*** EXCERPTED PASSAGE ***

On 24 January 1935, Linge was chosen to be a valet for Hitler. He was one of three valets at that time. In September 1939, Linge replaced Karl Wilhelm Krause as chief valet for Hitler. Linge worked as a valet in the Reich Chancellery in Berlin, at Hitler's residence near Berchtesgaden, and at Wolfsschanze in Rastenburg. He stated that his daily routine was to wake Hitler each day at 11.00am and provide morning newspapers and dispatches. Linge would then keep him stocked with writing materials and spectacles for his morning reading session in bed. Hitler would then dress himself to a stopwatch with Linge acting as a 'referee'. He would take a light breakfast of tea, biscuits and an apple and a vegetarian lunch at 2.30pm. Dinner with only a few guests present was at 8.00pm.

Linge was one of many soldiers, servants, secretaries, and officers who moved into the Reich Chancellery and Führerbunker in Berlin in 1945. There he continued as Hitler's chief valet and protocol officer and was one of those who closely witnessed the last days of Hitler's life during the Battle of Berlin. He was also Hitler's personal ordinance officer. Linge delivered messages to Hitler and escorted people in to meet with Hitler.

*** End of EXCERPTED PASSAGE ***

**PROMPT**
Copy out the entire passage above about Linge's service as Hitler's valet, word for word and with its paragraph break intact.

*** SOURCE DATA ***

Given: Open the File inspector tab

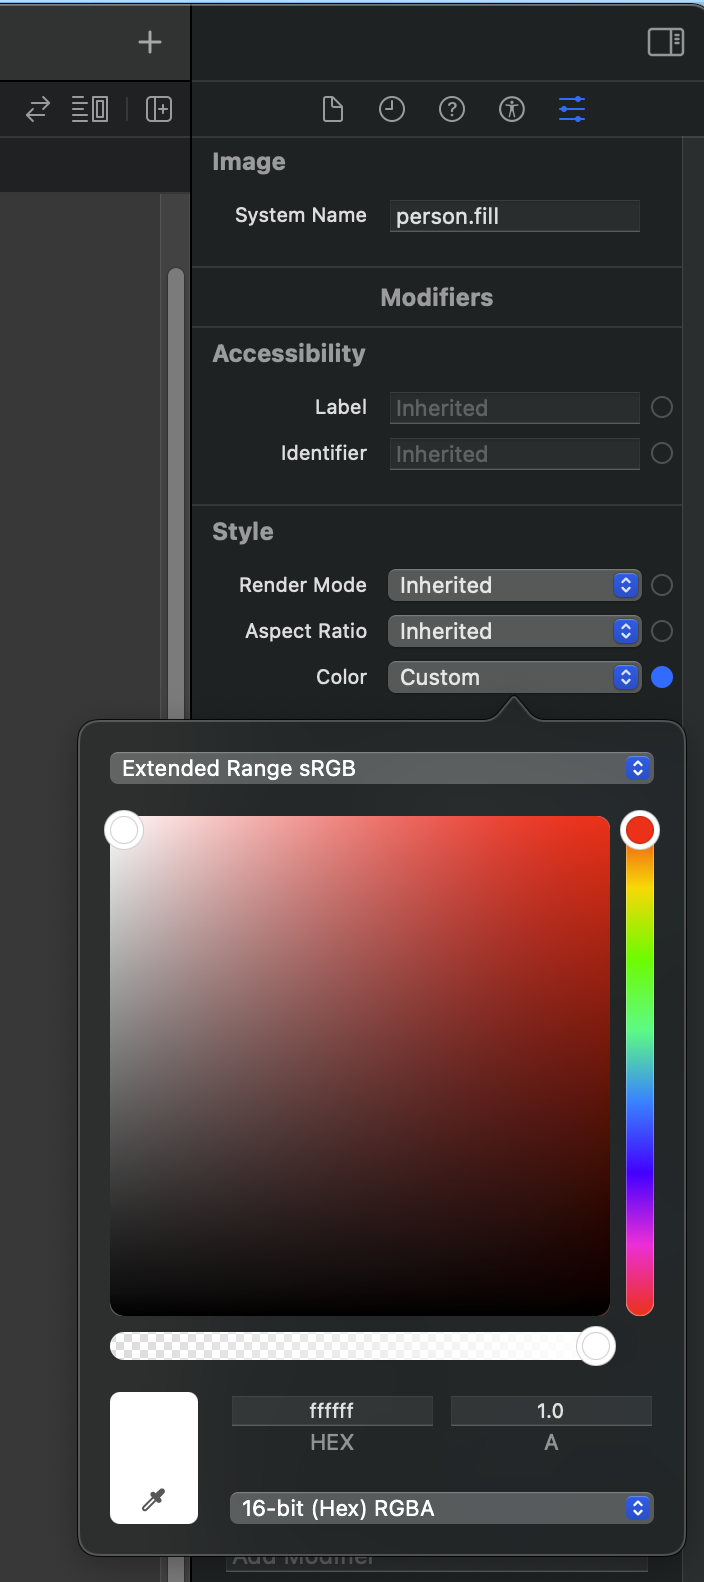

*** End of SOURCE DATA ***

**YOUR SOLUTION**
On 24 January 1935, Linge was chosen to be a valet for Hitler. He was one of three valets at that time. In September 1939, Linge replaced Karl Wilhelm Krause as chief valet for Hitler. Linge worked as a valet in the Reich Chancellery in Berlin, at Hitler's residence near Berchtesgaden, and at Wolfsschanze in Rastenburg. He stated that his daily routine was to wake Hitler each day at 11.00am and provide morning newspapers and dispatches. Linge would then keep him stocked with writing materials and spectacles for his morning reading session in bed. Hitler would then dress himself to a stopwatch with Linge acting as a 'referee'. He would take a light breakfast of tea, biscuits and an apple and a vegetarian lunch at 2.30pm. Dinner with only a few guests present was at 8.00pm.

Linge was one of many soldiers, servants, secretaries, and officers who moved into the Reich Chancellery and Führerbunker in Berlin in 1945. There he continued as Hitler's chief valet and protocol officer and was one of those who closely witnessed the last days of Hitler's life during the Battle of Berlin. He was also Hitler's personal ordinance officer. Linge delivered messages to Hitler and escorted people in to meet with Hitler.